My original research interests are in Chinese performance literature and cultural history of the 11 th-14 th century. While these may not seem particularly “global” in nature, in fact many of the features considered to be marks of modernity appear in Chinese society at this time as features of a society undergoing rapid urbanization, an explosion of print media, and a rapid change in the nature of its governing class. My work has centered on texts from popular culture. My languages are Mandarin dialect of Chinese, classical Chinese, and German. I have a reading knowledge of French and Spanish. I have lived and done extensive archival and field work in China and Taiwan.
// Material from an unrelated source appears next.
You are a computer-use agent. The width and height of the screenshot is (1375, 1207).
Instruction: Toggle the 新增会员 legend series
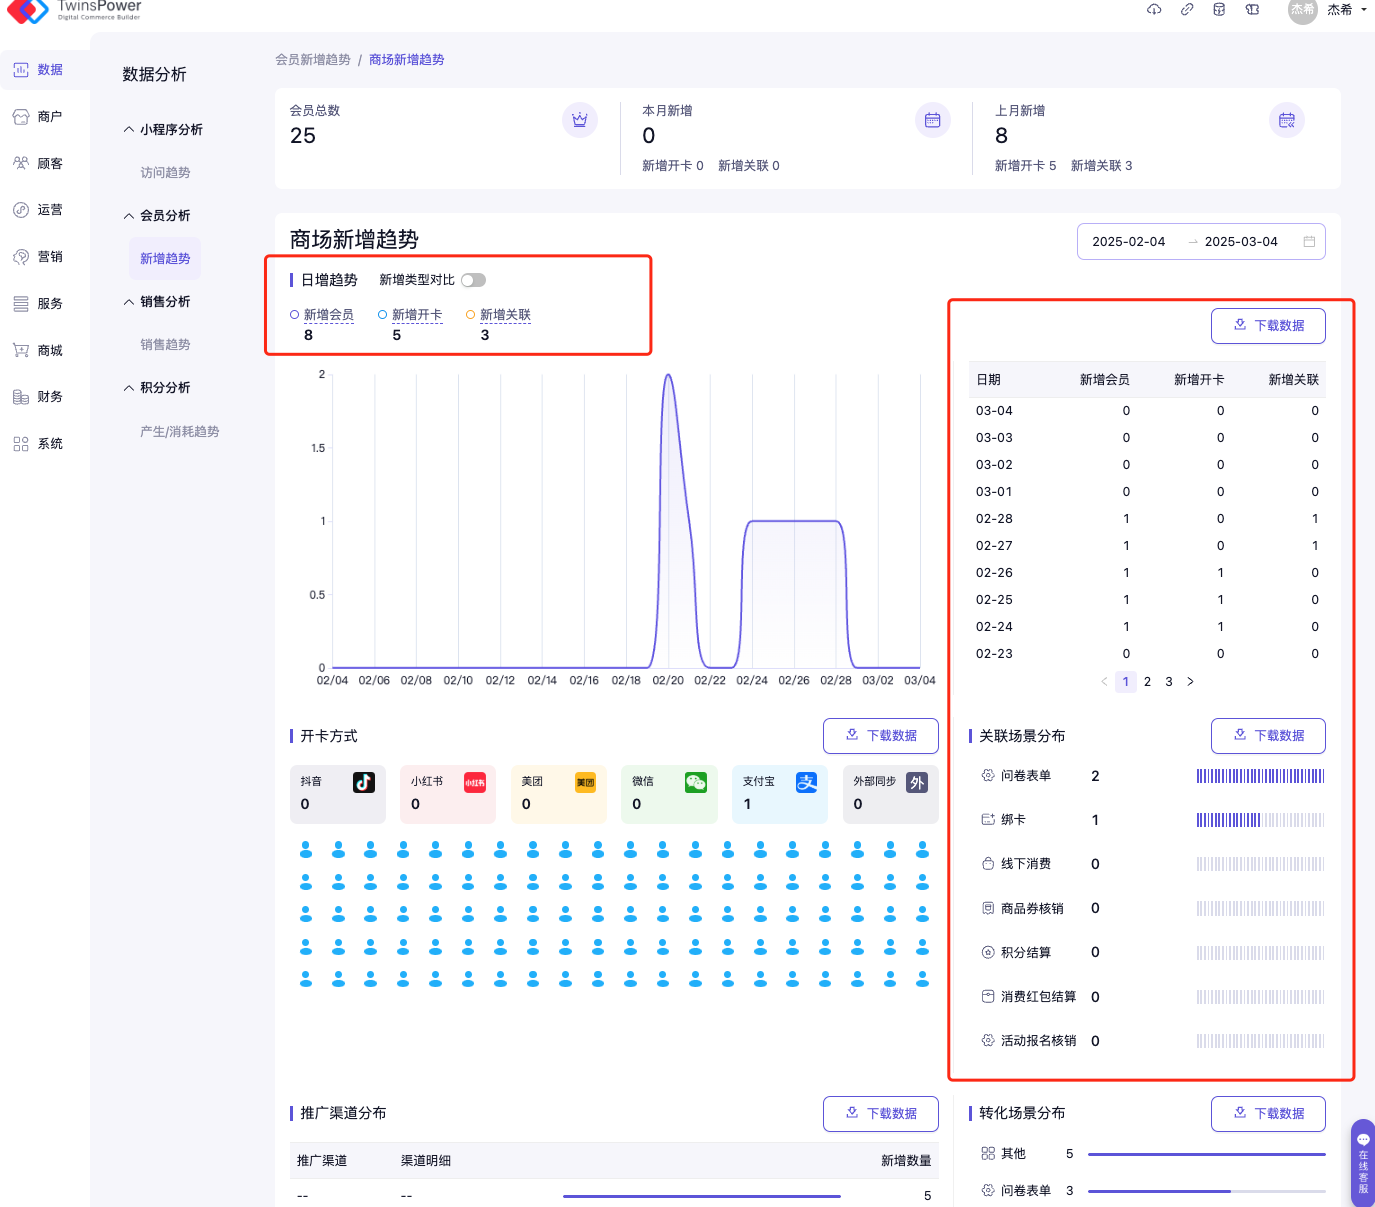pos(322,315)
I currently have several research interests. The first is on the city of Kaifeng, which was the capital of Song China from 960-1125. This metropolis had a population of approximately 1.1 million people. It was the first capital to have been created by practical political and economic forces rather than formalistic city planning, and as such, it became the prototype of the modern Chinese city that we still see in places like Beijing and Taipei. I am completing a translation and study of a personal memoir written about the capital in 1145 and published in 1187. A distinct part of this project is about violence and terror of everyday life in medieval China. This project sprang from the work on Kaifeng and a later capital, Hangzhou. Investigating daily-life encyclopedia published in the 13 th and 14 th centuries, I have discovered a great deal of writing about the vicissitudes of living in cities: strategies for living outside of extended family networks of security, for protection from home invasions, child-kidnapping, for avoidance of suits in court, as well as “fill-in forms” for depositions about lost property, runaway servants and children, and settling property claims. These texts give this period a distinctly modern feel. Current research results from this project have been published in English, Chinese, and Japanese. The latest paper, “Deconstructing History: Huizong in the Afterglow, Or The Deaths of a Troubling Emperor,” will appear in an edited volume from Harvard East Asia Council Press. A third research area is drama and dramatic commentary of the 14 th-16 th century. The latest paper, “The ‘Peony Pavilion of the Talents’ Commentary on ‘The Story of the Western Wing’,” a study of an erotic commentary to China’s most popular love drama, will be published in Chinese and English by Academia Sinica in Taipei. A final area of interest is Chinese gardens. I currently serve as a Senior Fellow of Garden and Landscape Studies at Dumbarton Oaks, and have an article that will appear shortly in a Dumbarton Oaks Symposium volume, The Social Reception of Baroque Gardens, entitled “Spectacle, Ritual, and Social Relations: Imperial Gardens of the Northern Song.”